I unfortunately have no way of controlling this pain. Sometimes it is quite literally too painful to even breathe. At these points the only pain relief I can be given is strong alcohol since, due to complications with general analgesic drugs, I am not able to take any. The upshot is that I am never out of pain, and a particularly good day is a 7/10 on the pain scale. The average day is around 8.5 – and that is with medication (Pregabalin). Without it, I am in unbearable agony nowhere near the pain scale. A lot of it is due to the appalling weather conditions in the part of the country I live in. I was never this ill in London, where the weather is more stable, and is far more south anyhow. The only little relief I can gain otherwise is from heated “wheatie" bags and soft toys, often having to be covered in several of them quickly as the pain suddenly becomes out of control.

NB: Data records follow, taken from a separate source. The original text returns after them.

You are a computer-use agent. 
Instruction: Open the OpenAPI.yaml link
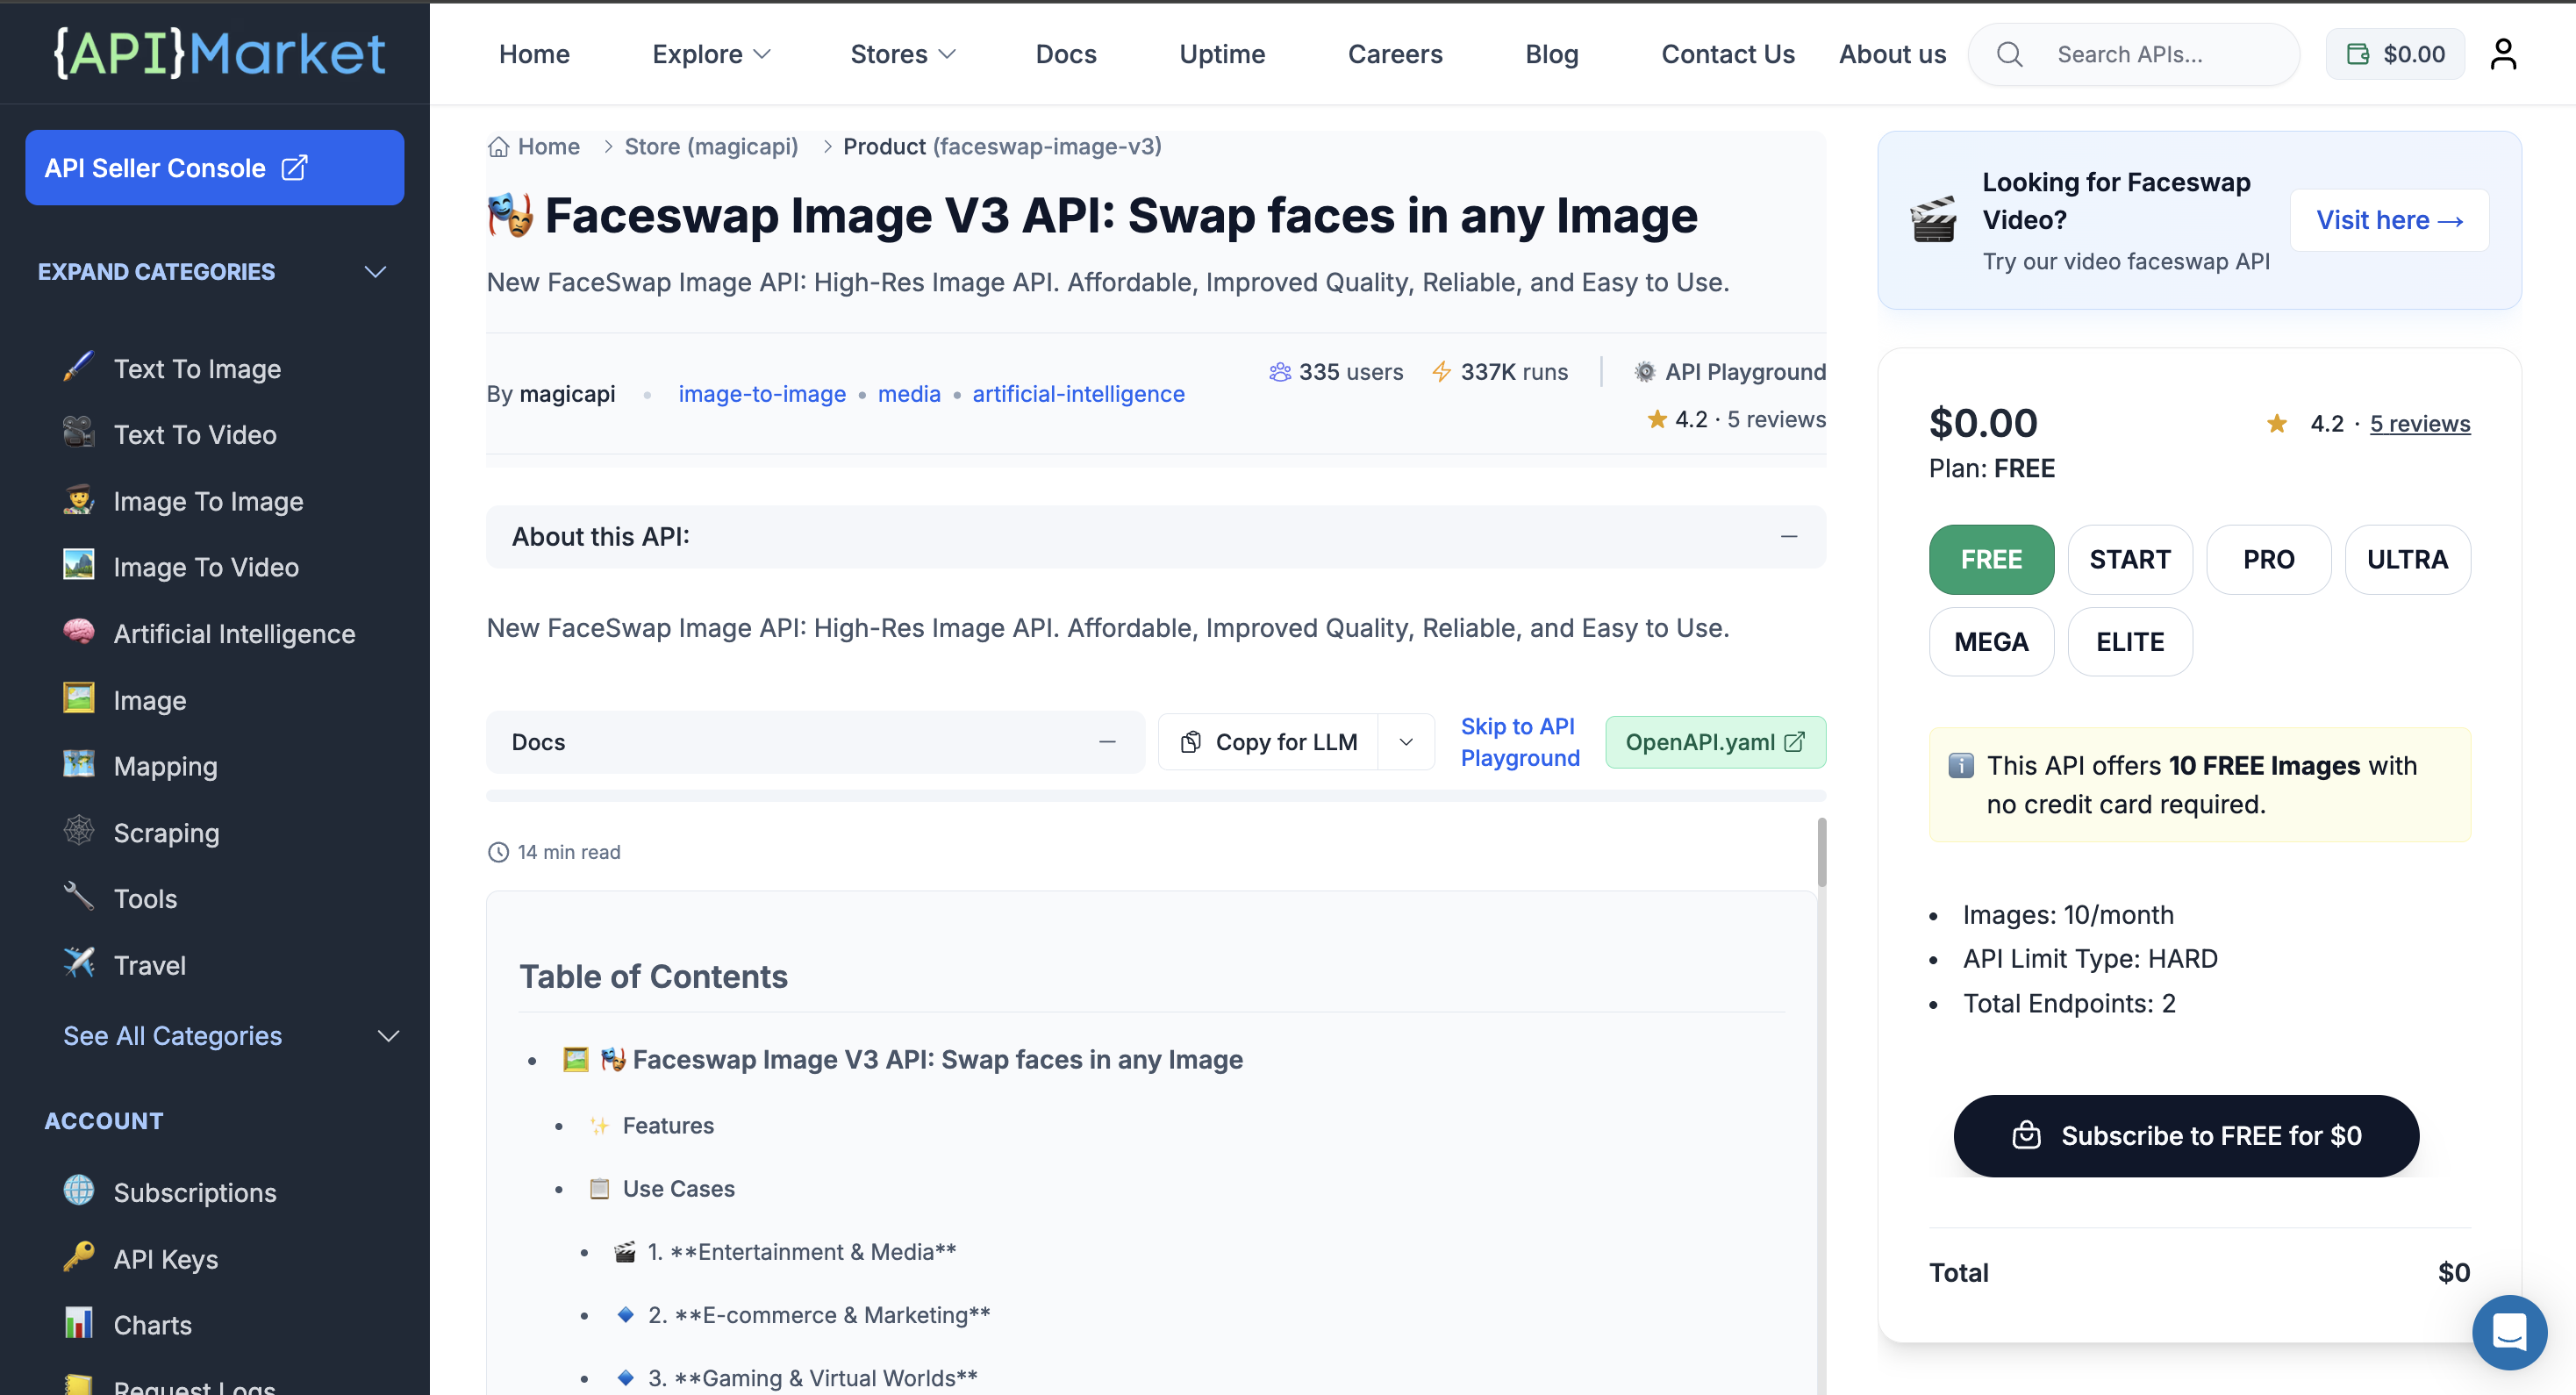[x=1714, y=742]
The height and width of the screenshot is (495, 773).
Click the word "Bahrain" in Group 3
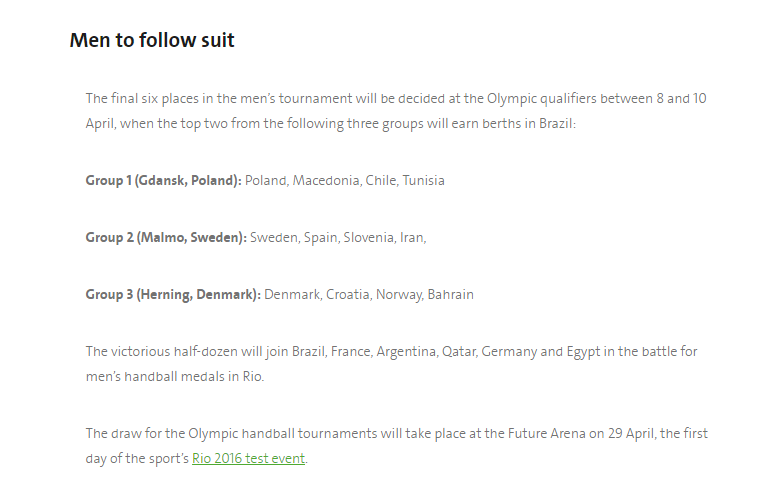451,295
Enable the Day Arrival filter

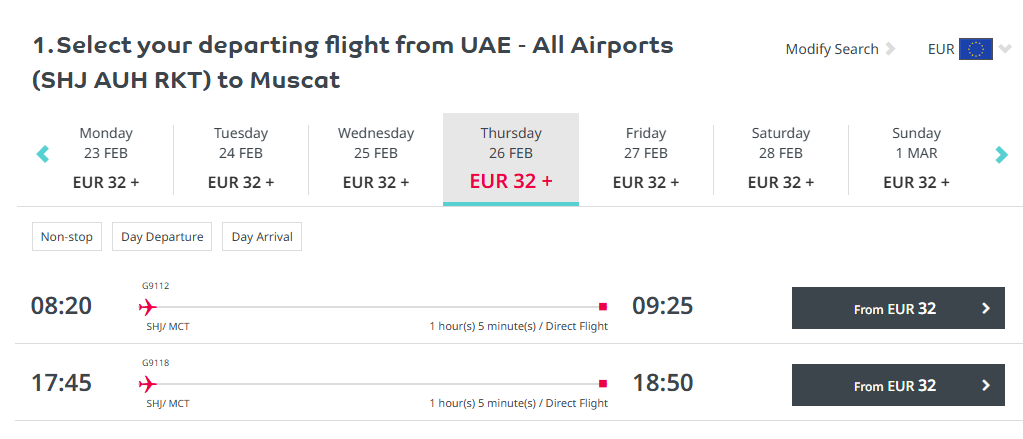[262, 237]
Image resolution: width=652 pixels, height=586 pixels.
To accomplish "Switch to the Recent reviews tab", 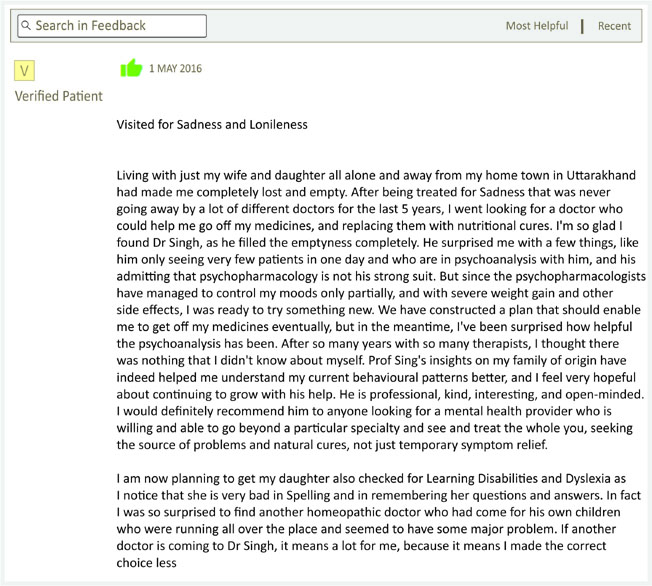I will point(614,26).
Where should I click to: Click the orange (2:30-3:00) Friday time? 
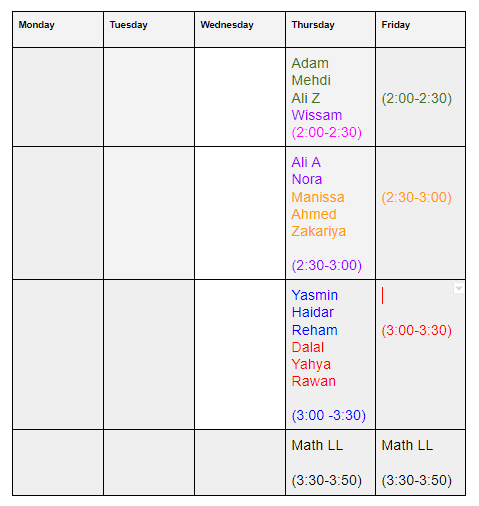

The weather every day makes my condition more than ten-times worse. I can almost unequivocally tell the weather by how much pain and stiffness is in my joints and bones. I moved from London back to north Wales in November 2015 to live with my parents – just as the awful string of storms set in. For months I was in torturous agony every single day, most days unable to leave my room, requiring assistance for even going to the bathroom. The weather has not become much better since. All the plans I had for rehabilitation evaporated, and I have been able to manage so very little of what I had planned for myself, simply because it is too painful to move. My parents need to do almost everything for me, and my father is now my registered carer because he does so much for me. He is into his 60s; my mother is just 60 and still works as a full-time nurse. Yet they are the ones that have to still care for me on top of that – and the guilt of this is insurmountable.
There is unfortunately no real good side to this story. I feel imprisoned by my own body with this condition – unable to do anything. I spend my days in my room, with my computers, unable to leave. I can't use the stairs most days, thus I am stuck upstairs, room-bound and house-bound because I cannot move. It's not for the want of trying – I have all sorts of things to try and help me, but they are too painful to use. Where I now live is in the hills, next to the mountains of Snowdonia, at a much higher than usual altitude. At times like these, when the weather is damp, rainy, chilly, cold, windy, my ensure body seizes up and I can't even breathe without immense pain tearing through my ribs. The weather has an extreme and direct effect upon me that I cannot control, and until the weather changes into something warmer, I shall not be able to move much from my room at all, let alone be able to do things that are vaguely normal, even with help.
I personally am in no doubt the weather/pressure/temperature (etc.) has a monumental effect on conditions of chronic pain and am very grateful that this study is being done, and that someone actually wants to research it and help, so thank you and all the "Cloudy" team for being a part of it.